1946 Paramount HE/Divulgação
1946 Paramount HE/Divulgação

'A Felicidade não se Compra' é a história definitiva sobre a importância de cada um

Filme de Frank Capra será exibido nesta quarta-feira, 17, na rede Cinemark

Luiz Carlos Merten, O Estado de S. Paulo

16 Setembro 2014 | 15h07

Pode ser que exista algum outro, mas o ítalo-americano Frank Capra bem pode ter sido o cineasta mais vilipendiado do mundo. Imigrante pobre que precisou vender jornais para pagar os estudos, ele teve tudo - sucesso, dinheiro, dois Oscars (por Aconteceu Naquela Noite e Do Mundo nada Se Leva) -, mas quando morreu, em 1991, pouca gente se lembrou das obras-primas virulentas do começo de sua carreira. Capra teve necrológios duros. Foi despachado com seus truísmos e moralismos. Os grandes discursos sobre a democracia foram minimizados e ele virou a discutível encarnação do sonho americano.

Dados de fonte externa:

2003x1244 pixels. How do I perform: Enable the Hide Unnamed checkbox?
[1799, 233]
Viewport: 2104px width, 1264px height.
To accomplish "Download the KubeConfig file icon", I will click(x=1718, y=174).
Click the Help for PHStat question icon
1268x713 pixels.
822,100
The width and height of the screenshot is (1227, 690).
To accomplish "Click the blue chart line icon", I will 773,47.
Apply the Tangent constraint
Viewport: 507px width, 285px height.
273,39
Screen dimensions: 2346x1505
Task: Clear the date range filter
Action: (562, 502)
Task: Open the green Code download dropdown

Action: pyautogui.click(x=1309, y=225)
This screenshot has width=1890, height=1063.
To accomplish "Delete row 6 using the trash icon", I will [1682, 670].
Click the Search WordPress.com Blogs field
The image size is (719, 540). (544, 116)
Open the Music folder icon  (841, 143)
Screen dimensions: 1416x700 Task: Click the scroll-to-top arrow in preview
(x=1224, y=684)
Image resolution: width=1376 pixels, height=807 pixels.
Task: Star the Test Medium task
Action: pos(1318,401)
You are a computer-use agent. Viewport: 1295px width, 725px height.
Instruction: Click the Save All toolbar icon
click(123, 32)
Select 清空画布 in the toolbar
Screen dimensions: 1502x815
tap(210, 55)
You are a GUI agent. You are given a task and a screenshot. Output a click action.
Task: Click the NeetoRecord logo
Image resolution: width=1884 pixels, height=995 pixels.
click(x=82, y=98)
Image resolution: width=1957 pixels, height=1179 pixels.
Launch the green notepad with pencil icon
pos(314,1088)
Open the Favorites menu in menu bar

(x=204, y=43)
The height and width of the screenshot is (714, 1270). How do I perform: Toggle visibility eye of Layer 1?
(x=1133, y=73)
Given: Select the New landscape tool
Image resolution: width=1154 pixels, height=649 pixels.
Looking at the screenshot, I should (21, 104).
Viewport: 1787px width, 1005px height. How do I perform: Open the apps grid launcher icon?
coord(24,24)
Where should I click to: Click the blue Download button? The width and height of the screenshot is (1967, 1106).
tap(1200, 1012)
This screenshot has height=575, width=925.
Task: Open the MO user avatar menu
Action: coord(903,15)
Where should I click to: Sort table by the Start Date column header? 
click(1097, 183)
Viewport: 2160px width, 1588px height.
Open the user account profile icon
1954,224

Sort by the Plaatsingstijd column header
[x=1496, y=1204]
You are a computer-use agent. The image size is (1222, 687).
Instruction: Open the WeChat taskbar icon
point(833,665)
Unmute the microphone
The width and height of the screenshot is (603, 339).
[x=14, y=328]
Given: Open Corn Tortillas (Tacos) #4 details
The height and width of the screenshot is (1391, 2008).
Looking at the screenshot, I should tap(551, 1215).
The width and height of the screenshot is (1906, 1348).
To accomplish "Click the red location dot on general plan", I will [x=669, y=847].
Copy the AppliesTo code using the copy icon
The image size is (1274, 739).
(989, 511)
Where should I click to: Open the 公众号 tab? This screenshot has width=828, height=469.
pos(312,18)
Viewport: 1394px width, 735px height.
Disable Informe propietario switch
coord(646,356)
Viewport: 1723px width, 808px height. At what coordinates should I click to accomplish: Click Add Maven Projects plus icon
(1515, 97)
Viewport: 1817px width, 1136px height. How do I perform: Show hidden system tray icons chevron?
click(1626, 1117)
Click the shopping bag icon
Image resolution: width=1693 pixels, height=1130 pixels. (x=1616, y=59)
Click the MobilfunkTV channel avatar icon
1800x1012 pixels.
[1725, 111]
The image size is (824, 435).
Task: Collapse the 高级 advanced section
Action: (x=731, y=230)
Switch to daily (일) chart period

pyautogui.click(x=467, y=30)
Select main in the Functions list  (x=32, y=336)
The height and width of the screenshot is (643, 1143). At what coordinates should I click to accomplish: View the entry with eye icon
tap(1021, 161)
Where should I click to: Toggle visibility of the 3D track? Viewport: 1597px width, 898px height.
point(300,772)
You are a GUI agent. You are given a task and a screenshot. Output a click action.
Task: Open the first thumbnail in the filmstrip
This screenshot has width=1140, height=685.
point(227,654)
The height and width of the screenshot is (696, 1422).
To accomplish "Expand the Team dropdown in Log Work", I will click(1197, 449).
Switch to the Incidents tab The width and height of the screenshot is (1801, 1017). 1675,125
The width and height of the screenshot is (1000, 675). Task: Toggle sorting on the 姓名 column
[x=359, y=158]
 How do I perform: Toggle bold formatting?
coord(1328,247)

É tempo de resgatar o negligenciado Capra. Você ainda tem mais uma sessão para ver nesta quarta-feira, 17, às 19h30, nos clássicos restaurados do Cinemark, A Felicidade não se Compra. It's a Wonderful Life. Em 1946, no mundo cheio de esperança que se seguiu à derrota do nazifascismo na 2.ª Grande Guerra, Capra criou a história definitiva sobre a importância de cada indivíduo. Seu filme tornou-se o emblema do Natal. E é na véspera do Natal que James Stewart, como George Bailey, passa pela maior provação de sua vida. Acusado de roubo, ele não vê outra alternativa senão se matar. George sempre sonhou em viajar, mas a vida inteira lançou raízes em Bedford Falls, tocando seu negócio, ajudando todo mundo e, principalmente, impedindo o rico sr. Potter de dispor a seu gosto das pessoas ao redor. Foi, aliás, o poderoso Potter que se apropriou do cheque, envolvendo o tio de George numa operação que poderá levar o rapaz para a cadeia. Sua mulher e filhas rezam por ele e ocorre o improvável.

Surge o anjo que vai tentar preservar a vida de George - se tiver sucesso, ele ganhará suas asas. E o que faz o anjo? Mostra a George o que ocorreria se ele nunca tivesse nascido. A vida em Bedford Falls seria um pesadelo sinistro. Simples assim. Frances Goodrich e Albert Hackett escreveram, com Capra, o roteiro baseado na história - The Greatest Gift, O Maior Dom -, que Philip Van Doren escreveu num cartão natalino para amigos. Nada mais capriano do que essa afirmação do valor do indivíduo. George é idealista como outros heróis do diretor. Quando está prestes a desistir, sua fé é restaurada pelas pessoas que ele passou a vida ajudando. O final é de chorar, mas ao apoiar George os amigos não apenas destroem a maquinação de Potter como restauram os ideais que ele estava a ponto de perder.

O que se inicia como comédia e vira pesadelo - dos mais sombrios - termina como melodrama. James Stewart ainda estava na primeira fase de sua carreira. Os grandes westerns de Anthony Mann e os suspenses metafísicos de Alfred Hitchcock só surgiriam na década seguinte, mas ele já era um grande ator. Donna Reed, que faz sua mulher, é encantadora e o time de coadjuvantes é formado por craques, a começar por Lionel Barrymore, o sr. Potter, e Gloria Grahame, Ward Bond, Beulah Bondi, Frank Albertson, H.B. Warner etc. Se você não conhece A Felicidade não se Compra, ou se conhece o filme da TV e do DVD, dê-se um presente. Veja-o na tela grande, na versão restaurada, com imagem e som nos trinques. Capra foi um entertainer e, como muitos grandes, até hoje é maior que seus críticos. O próprio Jean Tulard, no Dicionário de Cinema, é modesto, além de inexato, ao chamá-lo de príncipe da comédia chorona.O humor movido a arsênico de Esse Mundo É Um Hospício é tudo, menos sentimental.